ここは高級ソープランド『シャングリ・ラ』の店内だ。高級感あふれるゴージャスな作りになっていた。間接照明の桃色の明かりがなんとなく妖しく艶めかしい。
ふたりはベッドの上で寝転んで寛いでいた。
とろけるように甘美で蠱惑的な匂いが鼻孔をくすぐっていく。
桃田ピーチは、この高級ソープ『シャングリ・ラ』の売れっ子ソープ嬢だ。アイドル顔負けの可愛らしさでナンバーワンとして君臨していた。

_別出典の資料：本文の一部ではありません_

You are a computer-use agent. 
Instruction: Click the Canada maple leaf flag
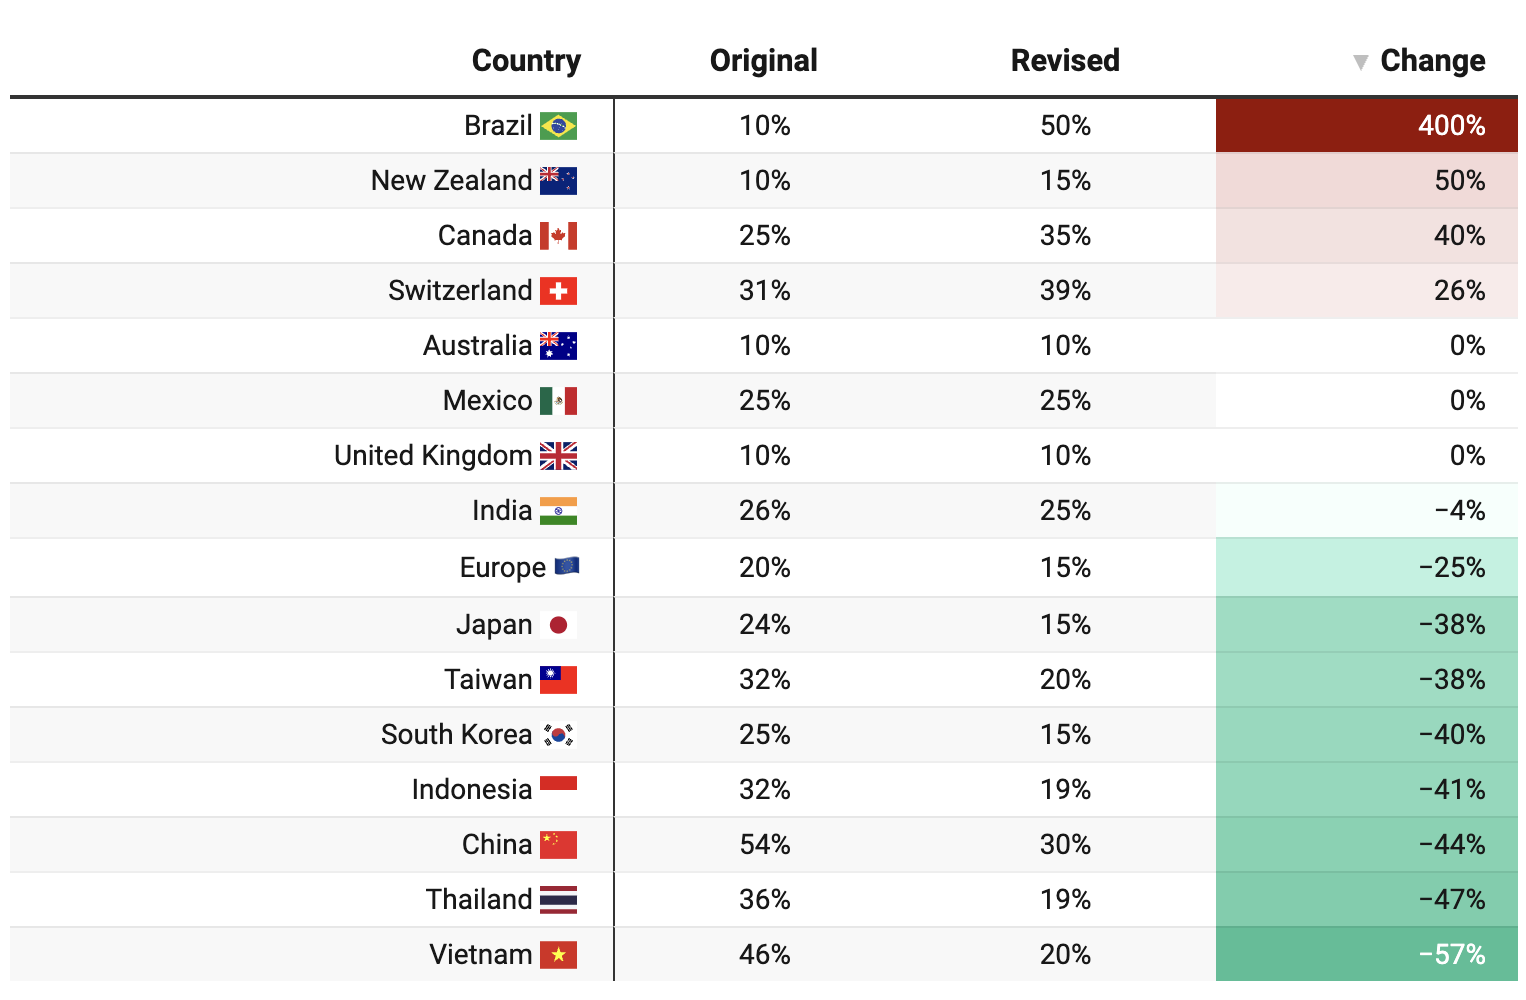[x=558, y=236]

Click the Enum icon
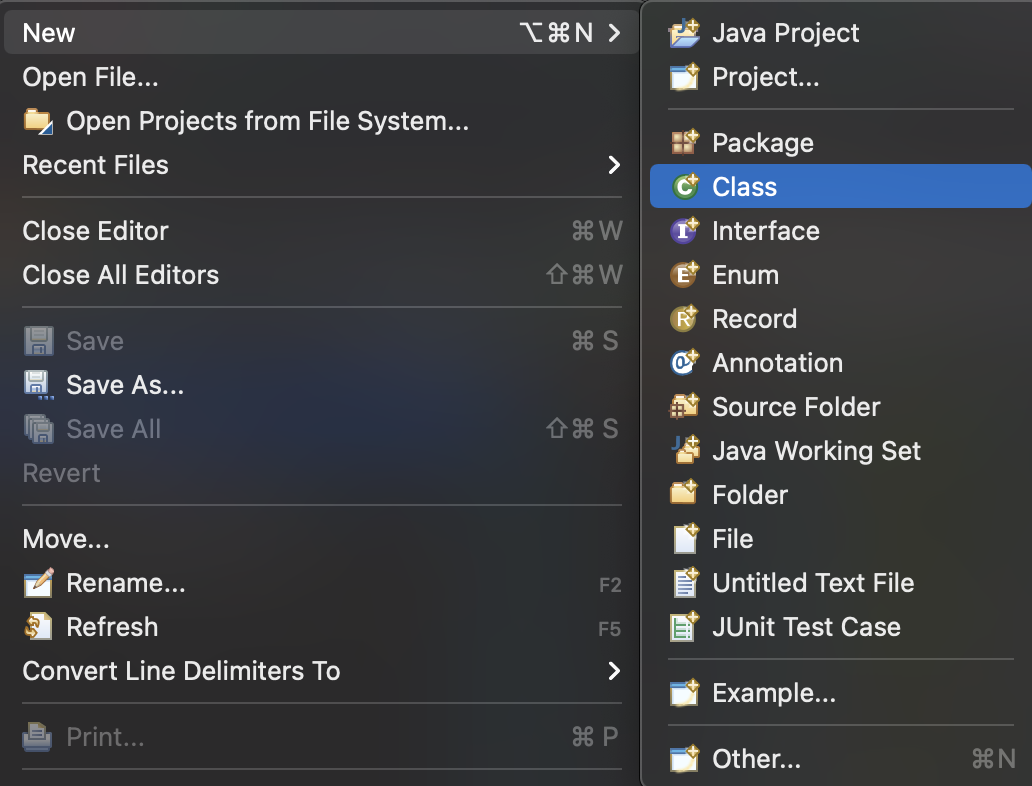coord(685,275)
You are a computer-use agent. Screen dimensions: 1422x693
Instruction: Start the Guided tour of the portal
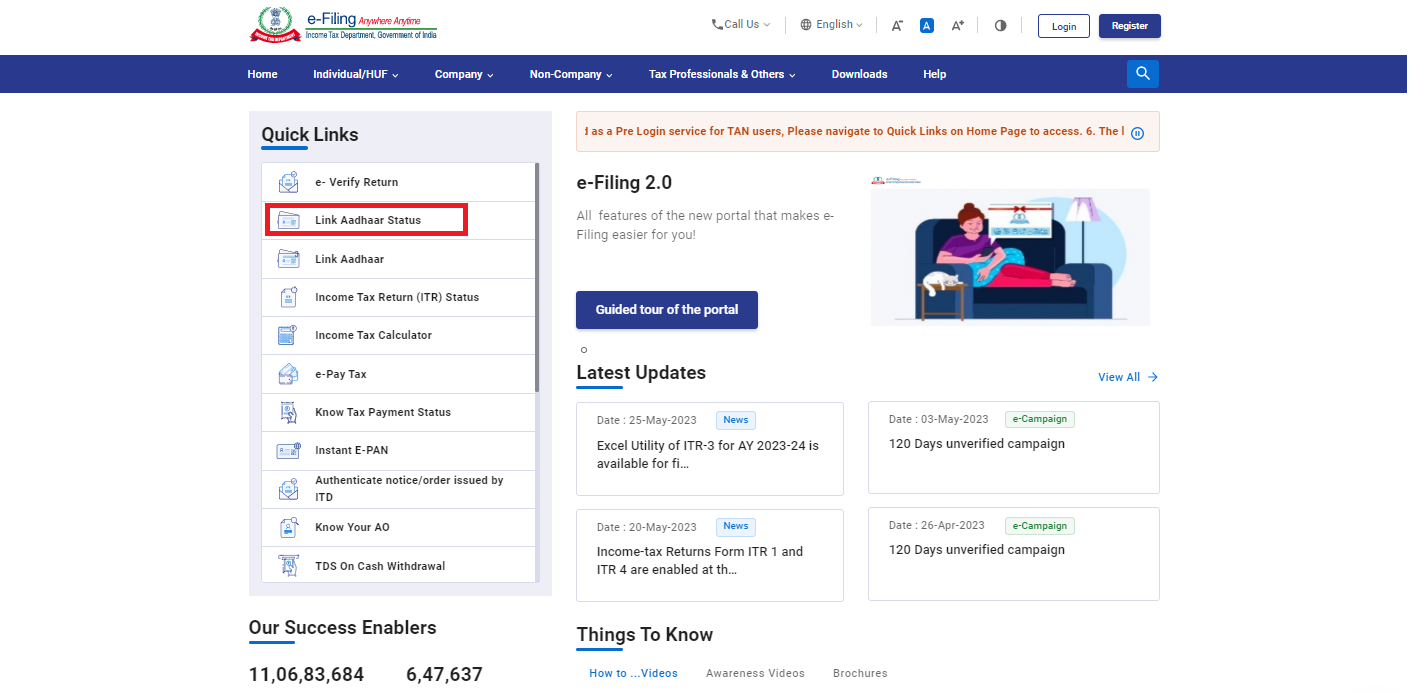point(666,310)
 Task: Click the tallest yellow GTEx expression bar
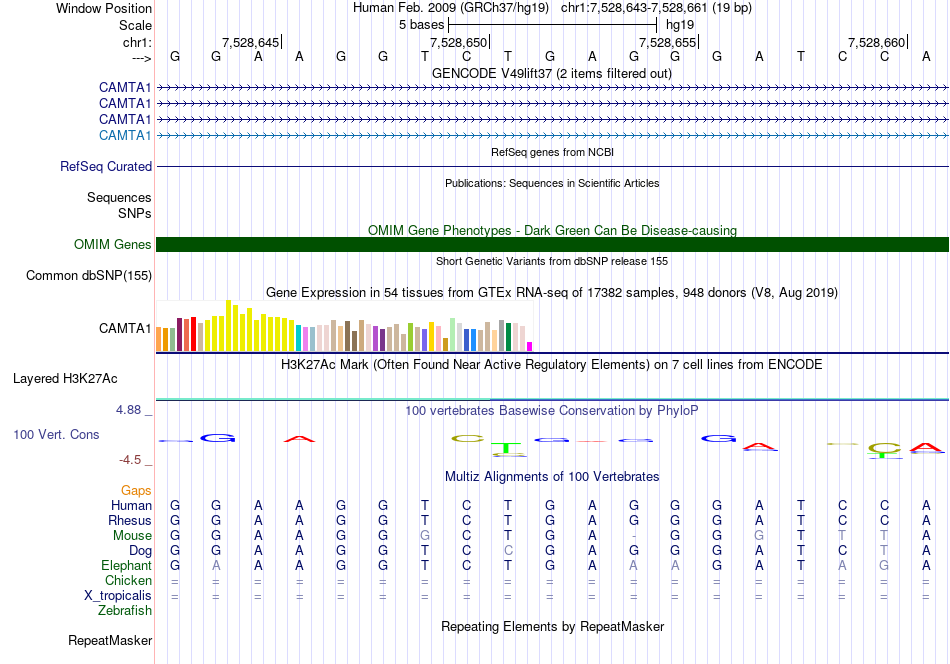(228, 325)
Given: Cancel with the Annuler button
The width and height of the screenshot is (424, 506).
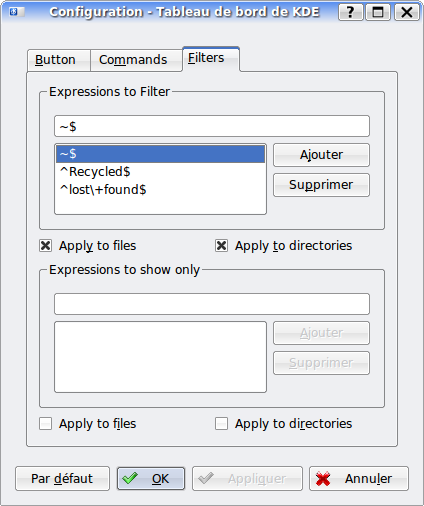Looking at the screenshot, I should click(x=359, y=479).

童顔なのに爆乳というマニア垂涎のソープ嬢と言えるだろう。
SNSの総フォロワー数も五百万人に届く勢いで現在、もっとも予約の取れないソープ嬢のひとりと言われていた。
しかも天使の腰使いに常連客たちも虜だ。
どんなに強靭な男性客でも彼女の下半身には太刀打ち出来ないだろう。
もはや常連客らは桃田ピーチなしには生きていられない身体にされていた。
そして彼女の常連客のひとりがグラサンをかけた謎の男だった。
イケメンだが少し影がある。黙ってシリアスな顔をしているとヒットマンみたいに見えた。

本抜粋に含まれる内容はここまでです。